*GIVEN PASSAGE*:
Well you could be like Omar, You're usty and just become like the sensation of the PGA circuit.
Just crush the section event.
So you've You've talked a little bit about your You went to Georgia Tech, and I think it's one of the things I find unique is you graduated with honors an industrial engineering degree from the you know, it's the top industrial engineering school in the country. Uh, what would you what would you be doing if you weren't golfing.
That's a good question.
I don't know, you know, I think just like people romanticize, you know, professional golf. I think, you know, I romanticize like my buddies of corporate jobs or you know, have done really well in that world. So you know, you'd like to think that, like you get the consulting job out of college and you go back in business school or or something like that. But it's just hard to say. You know, I also have friends that went that root for a while and then ejected because they, uh, you know,
that's not as glamorous as it sounds. It's hard to say, but you know, when I turned pro, it was too I had finished school in two thousand and seven. I mean, things were booming, like my you know, classmates were like taking multiple offers from big companies and you know, and I was like hauling off to you know, Connapolis, North Carolina to play for you know, fifty bucks in a mini tour event. So it was you know, I was kind of like, well, well, you know, we'll see how
this goes. And then you know, two thousand and eight happened. And then a couple you know, a Georgia tech guy older than me that had played for a couple of years and then was in the workforce, a real estate guy. I mean it was two thousand and eight, two thousand and nine, and he was like, man, I'm talking to like you know these guys, I'm like, I might as well just like play mini tours now, like the opportunity there's just no there's no business, there's no deals, there's
no you know everything. When every the bottom fell out of everything, he was like, maybe I should go back and play golf, Like there's nothing, you know, so it's kind of just timing of when things happened.
But it's hard to say exactly what i'd be doing.
Who knows.
Yeah, it's it's funny. I Uh, after I graduated college, I played some good AM stuff and I thought about playing and I had like a moment where I you know, I didn't play in college, and but I was, you know, I could have played some other places. And I was sitting in a hotel and I can't remember what part of Florida, and you know, it was around New Year's and I'd just seen all my friends and I was just like, what the fuck am I doing down here?

*SET PROBLEM 1*: List every year the golf interview transcript mentions, each given once and worded as in the transcript.
*SET PROBLEM 2*: Transcribe the golf interview transcript from "Yeah, it's it's" up to and including "doing down here?".
The items that follow come from a separate source, not from the golf interview transcript.

(Source records)
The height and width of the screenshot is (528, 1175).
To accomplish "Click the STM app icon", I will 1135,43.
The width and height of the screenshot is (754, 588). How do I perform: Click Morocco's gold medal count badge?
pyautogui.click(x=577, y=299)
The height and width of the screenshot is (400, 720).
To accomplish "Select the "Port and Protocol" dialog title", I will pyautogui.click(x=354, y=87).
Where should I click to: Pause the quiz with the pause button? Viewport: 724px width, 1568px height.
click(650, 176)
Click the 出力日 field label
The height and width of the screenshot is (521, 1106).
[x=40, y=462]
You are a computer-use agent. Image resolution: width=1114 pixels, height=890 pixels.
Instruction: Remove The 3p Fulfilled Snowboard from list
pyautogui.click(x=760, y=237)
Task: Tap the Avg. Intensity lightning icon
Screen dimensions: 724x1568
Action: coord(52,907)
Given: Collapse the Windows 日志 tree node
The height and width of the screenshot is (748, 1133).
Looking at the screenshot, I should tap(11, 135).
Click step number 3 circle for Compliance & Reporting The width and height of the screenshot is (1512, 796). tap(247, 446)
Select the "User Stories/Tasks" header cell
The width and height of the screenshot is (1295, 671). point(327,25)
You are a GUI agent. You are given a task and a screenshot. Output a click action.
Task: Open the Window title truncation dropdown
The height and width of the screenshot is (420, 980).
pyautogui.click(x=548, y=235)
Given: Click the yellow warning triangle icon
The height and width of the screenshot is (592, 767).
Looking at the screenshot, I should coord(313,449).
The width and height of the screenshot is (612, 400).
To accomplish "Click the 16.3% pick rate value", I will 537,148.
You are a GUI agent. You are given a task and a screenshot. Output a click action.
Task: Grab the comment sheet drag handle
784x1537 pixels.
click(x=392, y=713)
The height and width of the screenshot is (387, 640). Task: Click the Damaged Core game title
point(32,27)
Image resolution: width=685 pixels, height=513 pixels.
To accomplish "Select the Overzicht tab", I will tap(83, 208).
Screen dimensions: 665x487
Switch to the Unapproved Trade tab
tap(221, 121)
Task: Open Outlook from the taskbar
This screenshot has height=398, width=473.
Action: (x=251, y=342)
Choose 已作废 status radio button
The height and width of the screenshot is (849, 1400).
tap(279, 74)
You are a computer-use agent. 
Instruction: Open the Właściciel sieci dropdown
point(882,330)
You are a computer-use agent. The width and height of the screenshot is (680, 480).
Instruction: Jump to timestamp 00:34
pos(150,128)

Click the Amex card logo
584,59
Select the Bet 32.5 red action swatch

*CORRECT RESPONSE 1*:
two thousand and seven
two thousand and eight
two thousand and nine

*CORRECT RESPONSE 2*:
Yeah, it's it's funny. I Uh, after I graduated college, I played some good AM stuff and I thought about playing and I had like a moment where I you know, I didn't play in college, and but I was, you know, I could have played some other places. And I was sitting in a hotel and I can't remember what part of Florida, and you know, it was around New Year's and I'd just seen all my friends and I was just like, what the fuck am I doing down here?